Hi I want to extract events that have a specific site name in the raw data. How to extract these events?
Here are my props.conf and transforms.conf
[iis]
TRANSFORMS-set= setnull,setparsing
[setnull]
REGEX = .
DEST_KEY = queue
FORMAT = nullQueue
[setparsing]
REGEX = (?m)ancestry.com
DEST_KEY = queue
FORMAT = indexQueue
But the regex does not work. How to set the regex?
Hello Bro,
the below configs will work for sure. i tested it in my splunk instance.
transforms.conf
[setnull]
REGEX = .+ancestry\.co\.uk.+
DEST_KEY = queue
FORMAT = nullQueue
dont forget to stop, clean, and start splunk after adding the configs. make sure the props.conf and transforms.conf are in the same local directory.
if this helped you, dont forget to vote!!
yours,
eashwar raghunathan
Hello brother,
you have to correct the way you are asking the question, you have mentioned extract events with the specific word.
it is clear form your comments that the concept you are trying to perform is FILTERING of data at INDEX TIME.
your regex looks good, just omit the (?m) it is not necessary. you feel your regex is not working is because your have added this configurations after you have indexed the data. you have to clean the index and reindex the logs.
Remove the (?m) from your regex, it is not necessary. actually i dont know what is (?m) i have never used it. you can explain to me in the comment why you have used it.
Procedure to clean your index and reindex
./splunk stop
./splunk clean eventdata IndexName
./splunk start
now splunk will clean all the data indexed in the specified indexname, and when you start splunk the data will get reindexed and the transforms.conf will apply to the newly indexed data.
Extraction are done in index time and search time. FILTERING is done in INDEX TIME not in Search time
i am also a new to splunk.
if you call a transform.conf variable using REPORT form props.conf it will do the extraction in search time.

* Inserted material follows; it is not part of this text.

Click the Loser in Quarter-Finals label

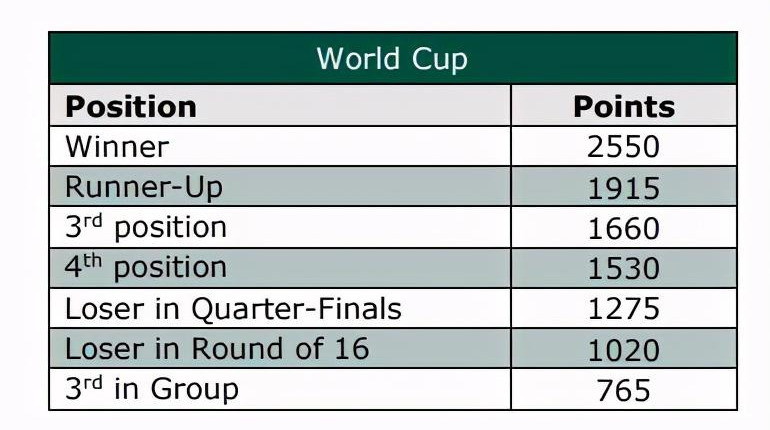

if you call a transforms.conf variable using TRANSFORMS from props.conf it will do the extraction or routing or filtering in index time. you are performing filtering in indextime it is not extraction
try to clean the index and reindex again, dont forget to remove (?m). if you have some specific reason you dant have to remove it, and let me know the reason.
yours,
eashwar raghunathan
happy splunking
still not working, send me a sample log to eashwar@splunkconsultant.com. i will get back to you with the configs
Hi bro try this,
[setnull]
REGEX = (?i)ancestry.co.uk
DEST_KEY = queue
FORMAT = nullQueue
I am sending the unwanted data to null queue and rest to the index queue. So i tried to follow the splunk documentation that said to do it this way. The regex is where am not sure what exactly to do. I tried putting just ancestry.com but it doesnot do the trick. And am looking at the fresh data not the already indexed data.
So above is an event example which has ancestry.co.uk. Other such events might have ancestry.com. I want to extract only those events
4/2/13
10:42:32.000 AM
2013-04-02 16:42:32 10.6.15.159 GET /tree/15243411/person/252269850 - 46.33.71.68 Mozilla/5.0+(Windows+NT+5.1)+AppleWebKit/537.31+(KHTML,+like+Gecko)+Chrome/26.0.1410.43+Safari/537.31 HEADER.HINTS.COUNTEXPIRES=2+Apr+2013+16:47:51+UTC;+mbox=PC(referral)|utmcmd=referral|utmcct=/neo/launch;+s_vi=[CS]v1|26DACB7485160BD4-600001A0A03976E2[CE] http://trees.ancestry.co.uk/tree/15243411/family?cfpid=234793891&selnode=1 200 0 0 111279 2839
host=TREESUI04 Options| sourcetype=treesiis Options| source=d:\inetpub\logs\W3SVC1\u_ex13040210.log Options| date_mday=2
eashwar is correct on both counts.
On a side note, why use a (?m)
regex for single-line events?
/k
please give us one sample event so that we can generate you a regular expression to extract the specific site name!!
you want to extract fields in search time or filter data in index time.
the above example of props and transforms are not for extracting it is will do the filtering at index time.